Russian Citizenship: From Empire to Soviet Union
“Imperial Russian attitudes toward citizenship were less xenophobic and isolationist and more similar to European attitudes than has been previously thought” said Eric Lohr, Susan Carmel Lehrman Chair of Russian History and Culture at American University. At a 25 March 2013 discussion of his second book, Russian Citizenship: From Empire to Soviet Union, Lohr argued that modern Russia could learn much by studying its historical policies towards migration, citing a dearth of scholarship on the subject to explain his motivation for researching Russian citizenship.
Lohr explained that, in the course of researching and writing his book, he found two basic themes. The first was that there was great continuity in Russian immigration policies over centuries of pre-revolutionary history. Lohr characterized Russian policy as one of “attract and hold.” In contrast to modern perceptions that the Russian Empire was isolationist, Russia was actively seeking out foreign groups to immigrate and settle in Russia. He traced this policy to the Muscovite era, when Russia made “attempts to draw military servitors and people with expertise in economic affairs into the Empire.” This policy of targeted immigration to address specific human capital needs continued during the reigns of Tsarinas Elizabeth and Catherine the Great, who “issued invitations to Europeans to come and settle the unsettled steppe-lands of the South.”
These policies went hand in hand with Lohr’s second theme of “modernization and reform.” The Tsar started these efforts with the “great reforms” of the 1860s—particularly the emancipation of the serfs. Lohr contended that the less-studied reform of subjecthood, which began to emerge during the same period, was crucial to the modernization the leaders wished to effect. Thanks to these efforts, foreigners became a privileged stratum within Russian society, explicitly granted all the rights of Russian citizenship, and exempted from mandatory military service, while still able to claim diplomatic immunity. These policies upset nascent Russian nationalist groups, but the regime was “committed to this model of modernization with a large role for foreigners, and stuck with it.”
Lohr made one important caveat to his picture of a liberal migration regime: Russia’s migration regime was indeed modernized during this period, but not without specific ethnic preferences in mind. Lohr pointed out that early on, leadership opted for a differentiated rather than open-door policy. Jews, for example, were encouraged to emigrate at a time when it was very difficult to get any official permission to leave Russia. “In 1892, the Jewish Colonization Association was allowed to open up offices throughout the Russian Empire to give information on emigration to potential Jewish emigrants, and in fact they were deputized to grant exit visas.”
Russia’s differentiated policy also meant that the regime actively sought Slavs abroad as potential return migrants. The governor of the Russian Far East was desperate for what he termed, “reliable populations” to settle his region in the face of growing Asian populations. He arranged to grant immediate subjecthood to Germans and Slavs settling in his region, bypassing the standard 5-year waiting period. While governors in the East sought to attract European and Slav immigrants, governors in the western borderlands were “fighting their demographic battles” to prevent ethnic Russians from emigrating from the region because they “needed their bodies on the ground.”

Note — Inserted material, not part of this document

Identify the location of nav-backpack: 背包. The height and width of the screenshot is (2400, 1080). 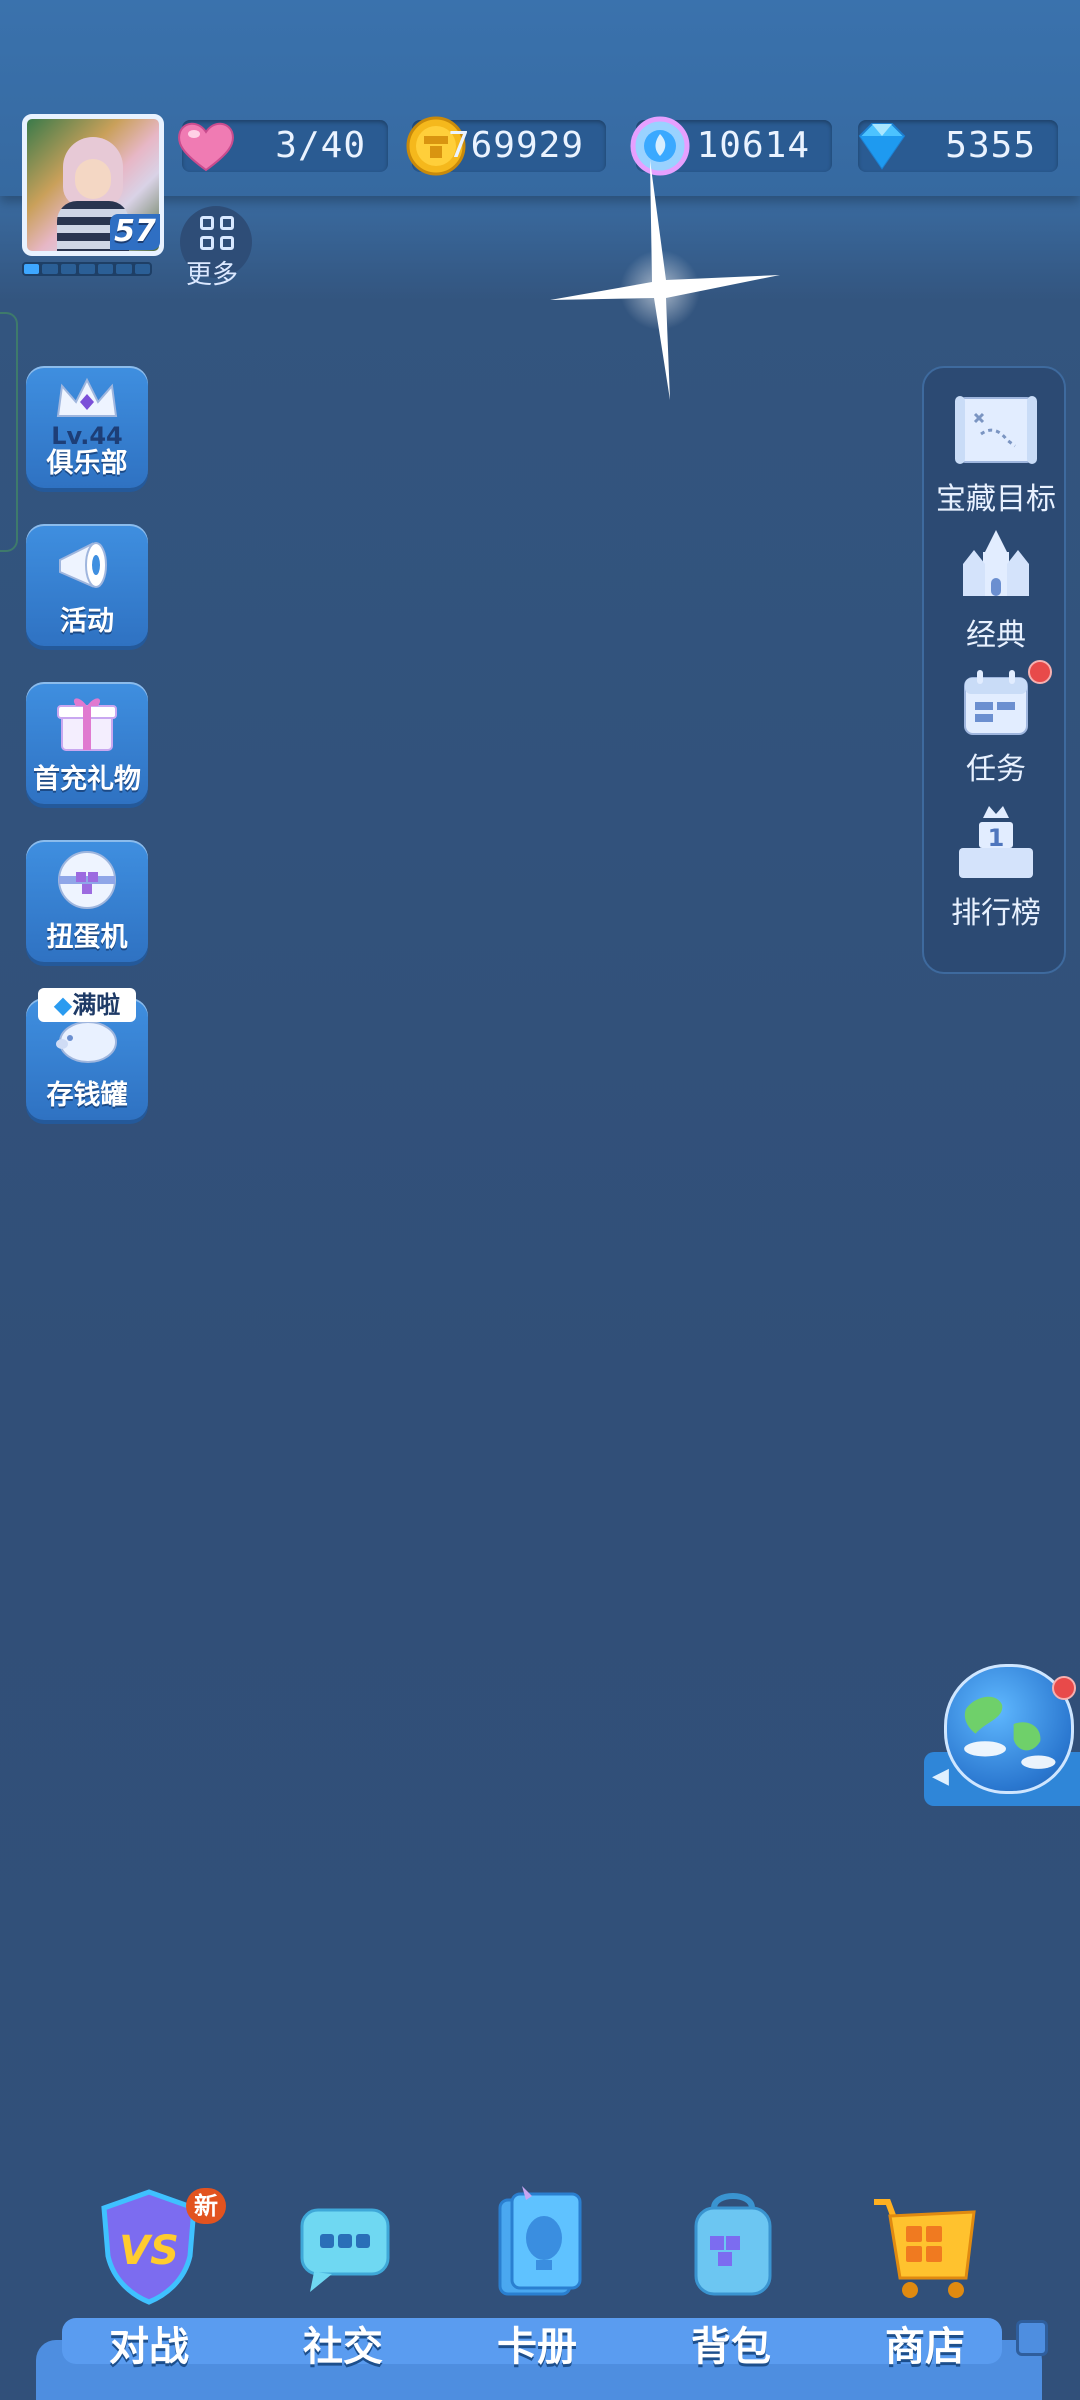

“So you have an interesting picture emerging,” Lohr said. “You have the Russian regime trying to use citizenship policy to pursue certain population goals on the one hand, and on the other hand you have this modernization drive which would posit a much more open set of policies.” This contradiction is “remarkably similar to the citizenship dilemmas that Russia faces today,” and thus, Imperial Russia’s experimentation is more instructive than anything in recent history, Lohr suggested.
When comparing the issues Russia confronted then to those they face today, a more liberal migration policy emerges as a potential solution to some of Russia’s current population problems. With legal emigration, the “attract” component has become more important than ever for Russia. Yet, then as now, ethnic considerations remain a factor. This explains, in part, why Russia has been “passing out citizenship without any procedures whatsoever, very controversially in Ossetia and Abkhazia” while migrants from Central Asia are viewed with suspicion. And still today, governors of the Russian Far East seek “reliable populations” as Russia struggles with questions of ethnicity and national identity.